By analyzing existing cross correlation between Cogent Communications Holdings and PT Jasa Marga, you can compare the effects of market volatilities on Cogent Communications and PT Jasa and check how they will diversify away market risk if combined in the same portfolio for a given time horizon. You can also utilize pair trading strategies of matching a long position in Cogent Communications with a short position of PT Jasa. Check out your portfolio center. Please also check ongoing floating volatility patterns of Cogent Communications and PT Jasa.

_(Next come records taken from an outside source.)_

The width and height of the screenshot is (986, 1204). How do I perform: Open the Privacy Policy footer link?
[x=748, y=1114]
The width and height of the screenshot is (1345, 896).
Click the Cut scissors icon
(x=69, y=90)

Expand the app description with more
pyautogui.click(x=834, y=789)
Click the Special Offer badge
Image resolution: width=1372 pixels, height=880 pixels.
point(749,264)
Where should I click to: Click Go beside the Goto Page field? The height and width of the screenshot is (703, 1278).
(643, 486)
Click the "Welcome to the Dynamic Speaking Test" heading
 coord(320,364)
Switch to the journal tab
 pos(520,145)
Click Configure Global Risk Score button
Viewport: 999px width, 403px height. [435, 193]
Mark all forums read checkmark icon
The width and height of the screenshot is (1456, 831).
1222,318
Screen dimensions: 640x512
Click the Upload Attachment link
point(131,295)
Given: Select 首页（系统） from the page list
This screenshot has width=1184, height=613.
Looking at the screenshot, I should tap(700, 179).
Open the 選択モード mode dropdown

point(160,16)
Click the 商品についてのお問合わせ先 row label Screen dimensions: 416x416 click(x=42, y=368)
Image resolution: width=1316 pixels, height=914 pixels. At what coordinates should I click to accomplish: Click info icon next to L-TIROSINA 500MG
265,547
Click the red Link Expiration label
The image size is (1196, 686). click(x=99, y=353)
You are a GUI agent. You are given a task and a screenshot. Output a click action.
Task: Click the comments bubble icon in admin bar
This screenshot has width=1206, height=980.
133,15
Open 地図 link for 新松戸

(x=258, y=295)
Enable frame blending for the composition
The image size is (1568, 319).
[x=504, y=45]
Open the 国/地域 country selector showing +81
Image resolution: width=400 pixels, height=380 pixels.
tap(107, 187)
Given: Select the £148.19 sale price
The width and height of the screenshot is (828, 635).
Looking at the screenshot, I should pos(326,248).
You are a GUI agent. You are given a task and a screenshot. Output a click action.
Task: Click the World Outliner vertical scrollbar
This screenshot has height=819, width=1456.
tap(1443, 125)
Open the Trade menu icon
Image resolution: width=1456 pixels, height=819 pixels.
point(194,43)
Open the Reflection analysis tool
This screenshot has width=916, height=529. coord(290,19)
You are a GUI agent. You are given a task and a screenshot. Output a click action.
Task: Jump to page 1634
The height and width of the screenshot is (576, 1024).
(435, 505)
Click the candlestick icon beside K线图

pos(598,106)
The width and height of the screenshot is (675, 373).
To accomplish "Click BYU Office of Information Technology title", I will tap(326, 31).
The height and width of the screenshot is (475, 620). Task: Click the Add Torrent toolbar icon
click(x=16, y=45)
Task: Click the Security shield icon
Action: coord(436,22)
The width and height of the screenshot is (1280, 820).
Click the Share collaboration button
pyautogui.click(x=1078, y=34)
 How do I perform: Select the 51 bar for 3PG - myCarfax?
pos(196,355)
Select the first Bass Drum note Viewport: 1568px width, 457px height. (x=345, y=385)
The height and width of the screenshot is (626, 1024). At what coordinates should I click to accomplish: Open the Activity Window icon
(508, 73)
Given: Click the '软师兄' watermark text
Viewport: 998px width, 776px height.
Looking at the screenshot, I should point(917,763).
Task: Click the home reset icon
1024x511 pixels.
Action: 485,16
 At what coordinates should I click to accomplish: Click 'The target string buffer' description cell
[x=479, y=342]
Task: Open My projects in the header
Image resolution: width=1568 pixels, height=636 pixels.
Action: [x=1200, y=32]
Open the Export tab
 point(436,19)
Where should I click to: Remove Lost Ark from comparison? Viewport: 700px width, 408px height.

Diversification Opportunities for Cogent Communications and PT Jasa

0.15
  Correlation Coefficient

Average diversification

The 3 months correlation between Cogent and 0JM is 0.15. Overlapping area represents the amount of risk that can be diversified away by holding Cogent Communications Holdings and PT Jasa Marga in the same portfolio, assuming nothing else is changed. The correlation between historical prices or returns on PT Jasa Marga and Cogent Communications is a relative statistical measure of the degree to which these equity instruments tend to move together. The correlation coefficient measures the extent to which returns on Cogent Communications Holdings are associated (or correlated) with PT Jasa. Values of the correlation coefficient range from -1 to +1, where. The correlation of zero (0) is possible when the price movement of PT Jasa Marga has no effect on the direction of Cogent Communications i.e., Cogent Communications and PT Jasa go up and down completely randomly.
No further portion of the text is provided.